Using on-line data from the ANTARES detector, we have performed a follow-up analysis of the recently reported LIGO/Virgo G275404 event using the initial LIGO skyprobcc_cWB probability map at event time (LVC GCN Circ. 20738). The ANTARES visibility at the time of the alert together with the 90% contour of the probability map are shown in: https://www.cppm.in2p3.fr/~dornic/events/G275404.png (gwantares/ANT@GW). Considering the location probability provided by the LIGO collaboration, there is a 45% chance that the GW emitter was in the ANTARES field of view.

No up-going muon neutrino candidate events were recorded within the 90% contour during a +/- 500s time-window centered on the G275404 event time. The expected number of atmospheric background events in the region visible by ANTARES is ~1.3e-3 in the +/- 500s time window.
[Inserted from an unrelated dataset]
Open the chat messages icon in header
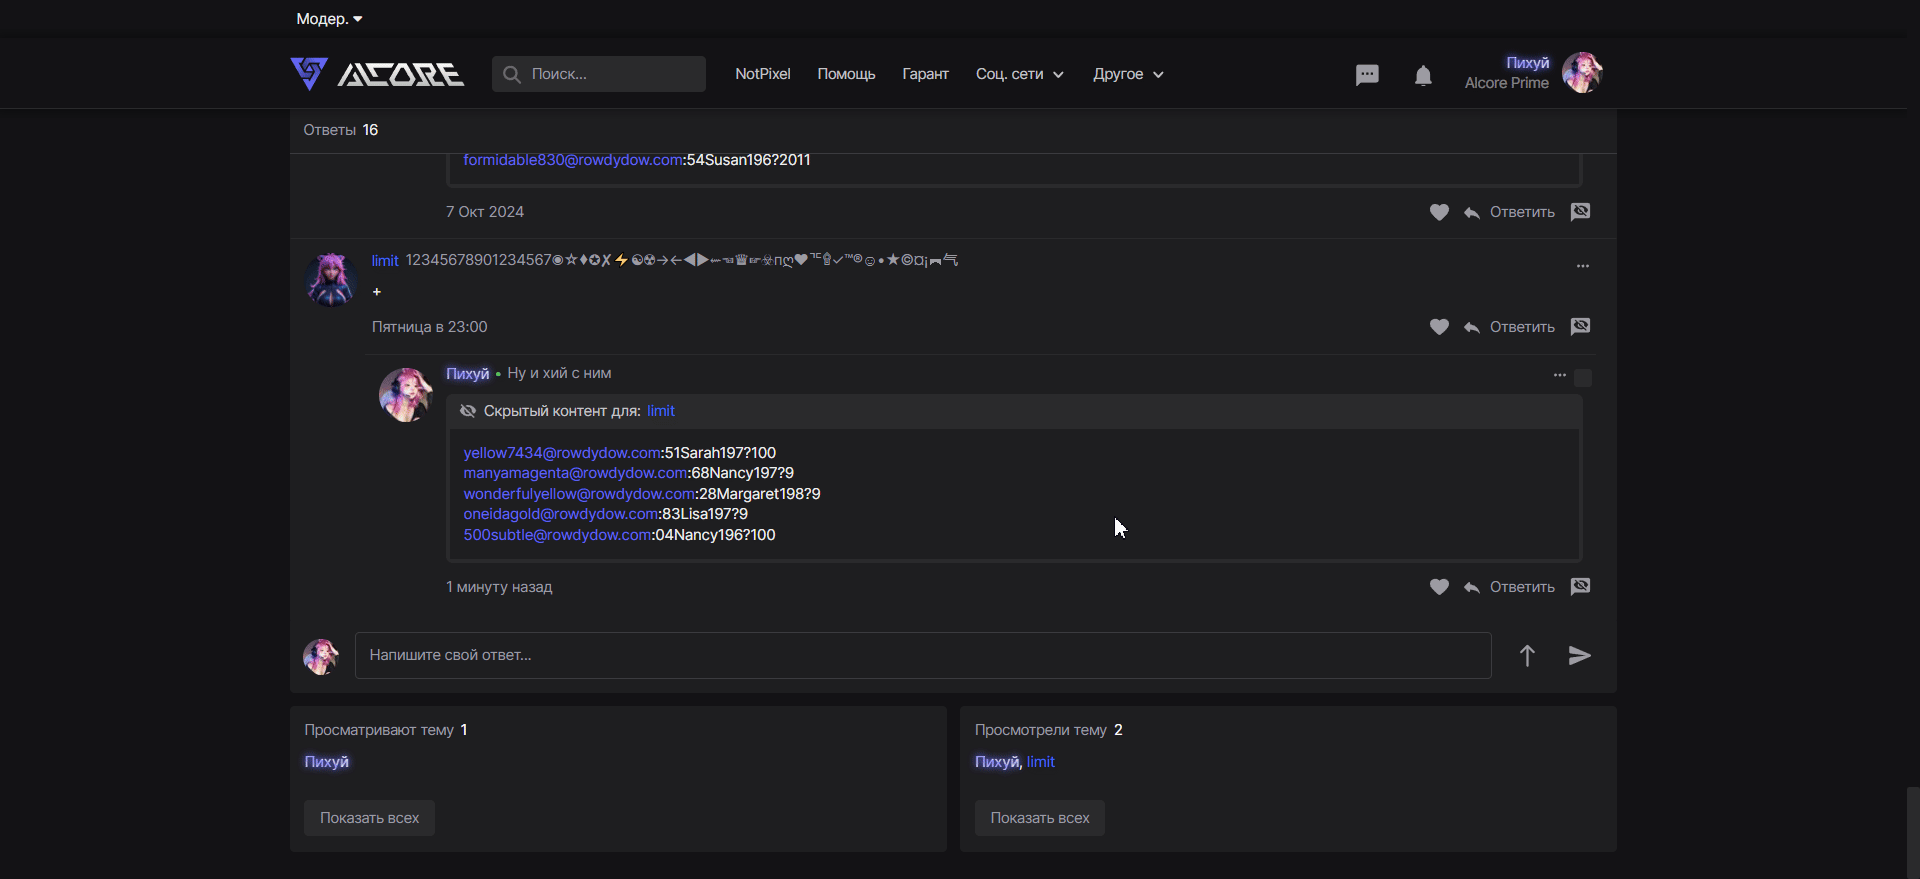Image resolution: width=1920 pixels, height=879 pixels. point(1367,75)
An extended search during +/- 1 hour gives no up-going neutrino coincidence.

An estimate of the upper limit on the associated neutrino fluence will be sent in a subsequent circular.

ANTARES, being installed in the Mediterranean Deep Sea, is the largest neutrino detector in the Northern Hemisphere.  It is primarily sensitive to astrophysical neutrinos in the TeV-PeV energy range.  At 10 TeV, the median angular resolution for muon neutrinos is below 0.5 degrees.  In the range 1-100 TeV, ANTARES has the best sensitivity to a large fraction of the Southern sky.